Collected data:
■ ■ ■ ■ ■

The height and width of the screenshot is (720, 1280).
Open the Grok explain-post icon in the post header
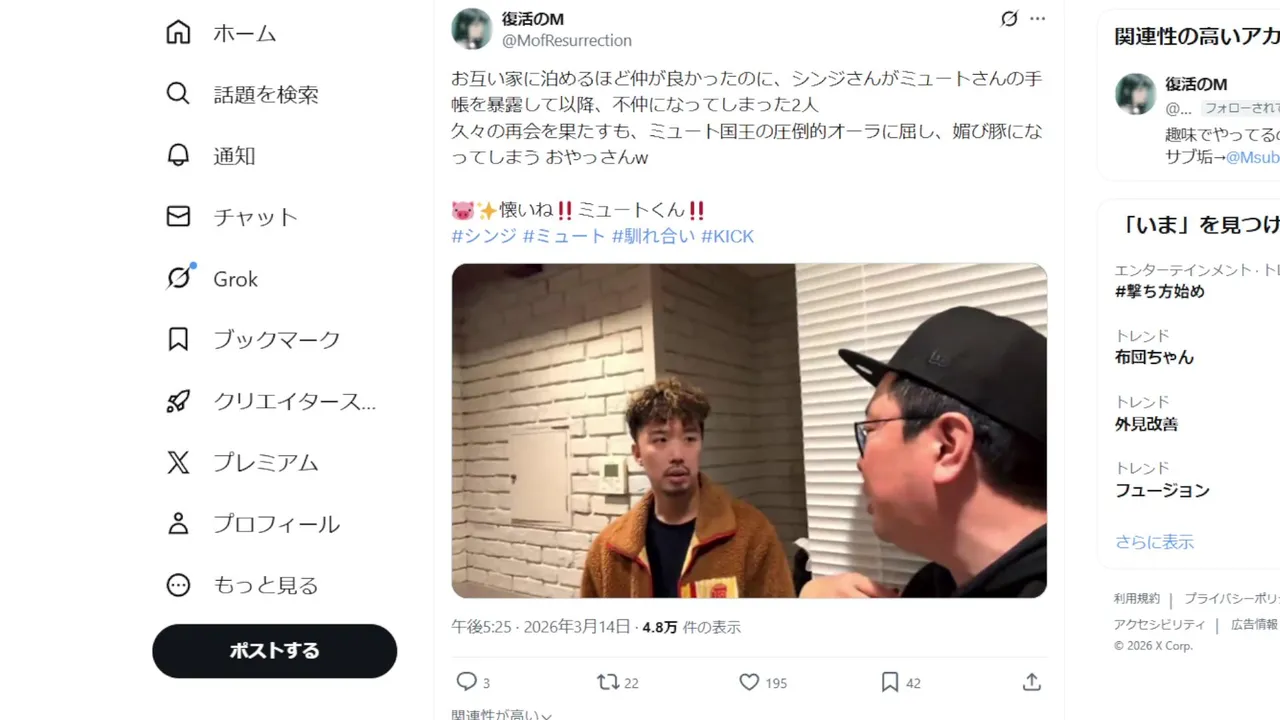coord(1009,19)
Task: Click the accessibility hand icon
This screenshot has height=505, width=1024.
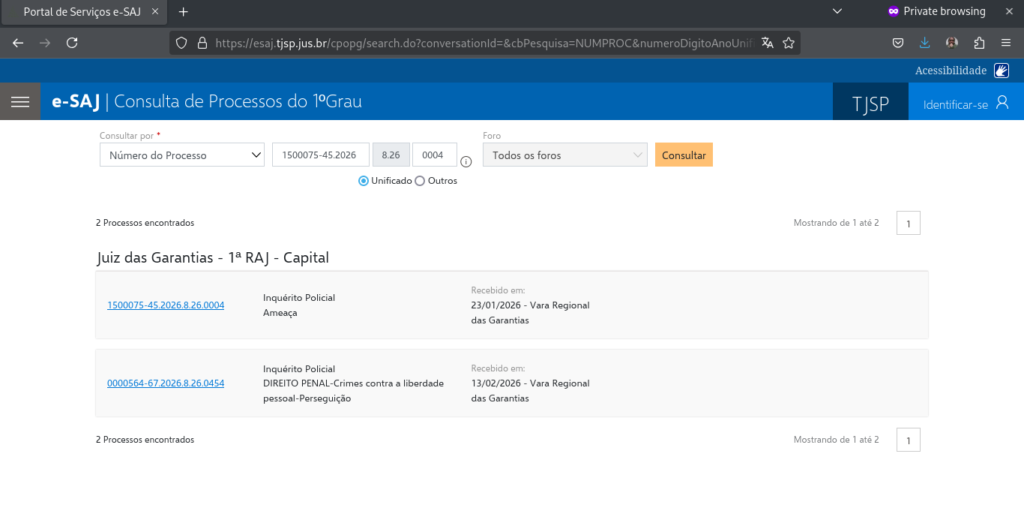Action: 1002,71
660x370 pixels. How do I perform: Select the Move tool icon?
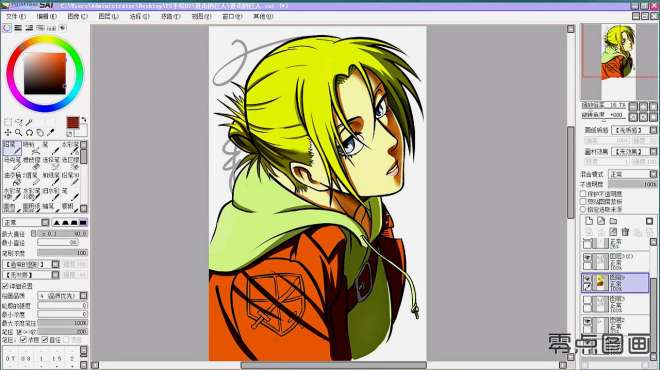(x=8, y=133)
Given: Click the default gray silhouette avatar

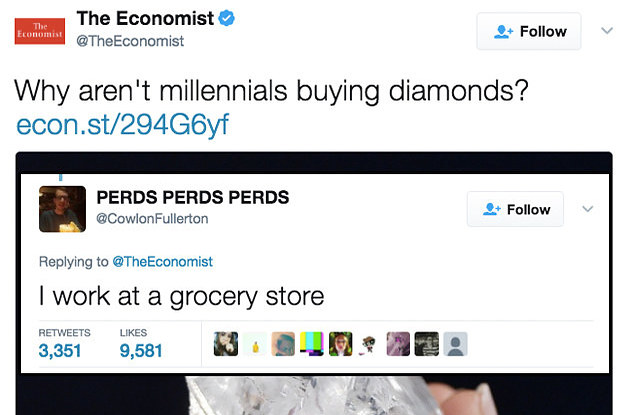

■ ■ ■ ■ ■

Aim of the exercise: Gather from the entries above all lines that include the string "Click".

Answer:
Task: Click the accessibility hand icon
Given: Click the default gray silhouette avatar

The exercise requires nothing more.